I haven't posted much of my take lately, but if I could give advice, it would probably be: don't panic. Here's what I would expect. Probably about one data center per day will get switched to the Esmeralda index. You may see some improvements during the course of the switchover as ingredients get blended in as they're ready. I would expect another round of ingredient-adding after the index is switched over.
So: if you're really into Google-watching as a sport, I would check in once a day to see what data centers have been switched, and maybe to run 2-3 searches. Browse a little while, and then come back the next day. Find something fun to do at night besides poring over every last thing that GoogleGuy (or whoever) posts on WebmasterWorld. You'll feel better, I promise.
This is just my take. You're welcome to ignore it. But I mention it because during this index, I heard about a lot of good and bad searches from webmasters, and the more I dig, the more confident I am that things will turn out well.
"In the same way that its people who have based their whole business on their ability to come near the top in Google are suddenly saying things are a "disaster". People who have looked at the web as more than Google have not regarded all the changes as a disaster."
If I have the best marketing strategy in the world with tons of traffic and sales from tons of places, and also get a huge amount of my traffic and sales from google, and google dops me, that can be devastating...I'm used to those sales from google and live according to the income I generate from ALL.
There have been so many posts on Esmeralda that it's hard to keep up with the general sentiment, let alone specific items. But...
Has anyone thanked GoogleGuy for giving up an entire Sunday, unpaid, to nurse this forum through a bout of insecurity?
If not, then I'd like to.
Before Esmeralda, I read all the posts, did all the optimisations and good practice that GoogleGuy hinted at, and I'm nothing less than delighted with what's rippling down now.
On the grounds that everytime someone goes up in the SERPS, someone goes down (and *more* than one goes down if someone goes up several places), I think GG has provided a magnificent service these past few days, and his advice and cryptic commentary have been really most useful.

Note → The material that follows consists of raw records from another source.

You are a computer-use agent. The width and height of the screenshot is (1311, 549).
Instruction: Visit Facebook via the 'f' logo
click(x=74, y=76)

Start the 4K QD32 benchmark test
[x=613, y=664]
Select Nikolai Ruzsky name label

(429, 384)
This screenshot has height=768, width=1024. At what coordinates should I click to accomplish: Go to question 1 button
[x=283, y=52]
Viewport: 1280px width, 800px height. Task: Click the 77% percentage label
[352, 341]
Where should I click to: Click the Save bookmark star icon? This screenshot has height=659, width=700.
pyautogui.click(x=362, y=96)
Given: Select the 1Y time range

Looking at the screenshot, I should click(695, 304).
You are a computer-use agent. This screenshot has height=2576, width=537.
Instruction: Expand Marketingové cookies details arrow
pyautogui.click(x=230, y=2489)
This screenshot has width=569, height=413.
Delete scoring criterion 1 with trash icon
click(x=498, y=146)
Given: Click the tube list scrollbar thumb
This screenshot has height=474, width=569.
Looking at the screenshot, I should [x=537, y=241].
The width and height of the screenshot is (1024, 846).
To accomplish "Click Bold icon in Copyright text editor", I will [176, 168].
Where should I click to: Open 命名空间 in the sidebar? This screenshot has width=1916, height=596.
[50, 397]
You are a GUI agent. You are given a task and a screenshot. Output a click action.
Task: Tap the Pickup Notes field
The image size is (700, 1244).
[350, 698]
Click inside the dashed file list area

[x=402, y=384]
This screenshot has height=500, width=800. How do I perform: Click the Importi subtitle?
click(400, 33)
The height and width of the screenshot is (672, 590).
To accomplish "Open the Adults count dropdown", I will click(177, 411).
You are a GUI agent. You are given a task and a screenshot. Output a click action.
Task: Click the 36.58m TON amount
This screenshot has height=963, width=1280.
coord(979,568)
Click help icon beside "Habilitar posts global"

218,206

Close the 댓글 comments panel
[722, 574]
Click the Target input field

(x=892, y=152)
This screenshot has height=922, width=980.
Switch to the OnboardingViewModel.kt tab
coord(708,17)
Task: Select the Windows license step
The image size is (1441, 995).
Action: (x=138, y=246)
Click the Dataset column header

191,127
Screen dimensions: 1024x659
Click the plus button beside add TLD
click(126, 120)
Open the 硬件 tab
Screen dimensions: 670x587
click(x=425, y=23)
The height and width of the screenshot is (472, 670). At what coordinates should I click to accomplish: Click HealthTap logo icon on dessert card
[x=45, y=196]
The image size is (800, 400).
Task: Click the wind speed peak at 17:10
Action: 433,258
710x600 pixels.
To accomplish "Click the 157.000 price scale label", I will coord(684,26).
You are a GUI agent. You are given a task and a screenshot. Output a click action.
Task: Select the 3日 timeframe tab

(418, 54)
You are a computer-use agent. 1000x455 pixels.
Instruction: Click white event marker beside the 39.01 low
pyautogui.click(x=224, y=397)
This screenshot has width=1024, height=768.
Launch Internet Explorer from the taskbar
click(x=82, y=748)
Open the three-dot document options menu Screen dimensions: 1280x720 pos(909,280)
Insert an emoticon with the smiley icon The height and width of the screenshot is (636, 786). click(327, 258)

I worry when a lot of the traffic in this forum is devoted to new "theories" about Google and so little is devoted to listening to the hints that are there for the taking.
Well, Googleguy - thanks. For your time and for your hints. They've been invaluable and they've worked.
Pour yourself a beer, or better, pour yourself an English beer, and know that your words don't fall on deaf ears.
The (over)reliance on free Google traffic have caused a lot of sleepless nights for webmasters. Diversification and Adwords are the only good solutions I have seen discussed.
[edited by: div01 at 10:05 pm (utc) on June 18, 2003]
New Guy needs help with question posted early. Would appreciate a kind sole assistance, or maybe point me in the right direct for interesting reading on this subject. Thanks.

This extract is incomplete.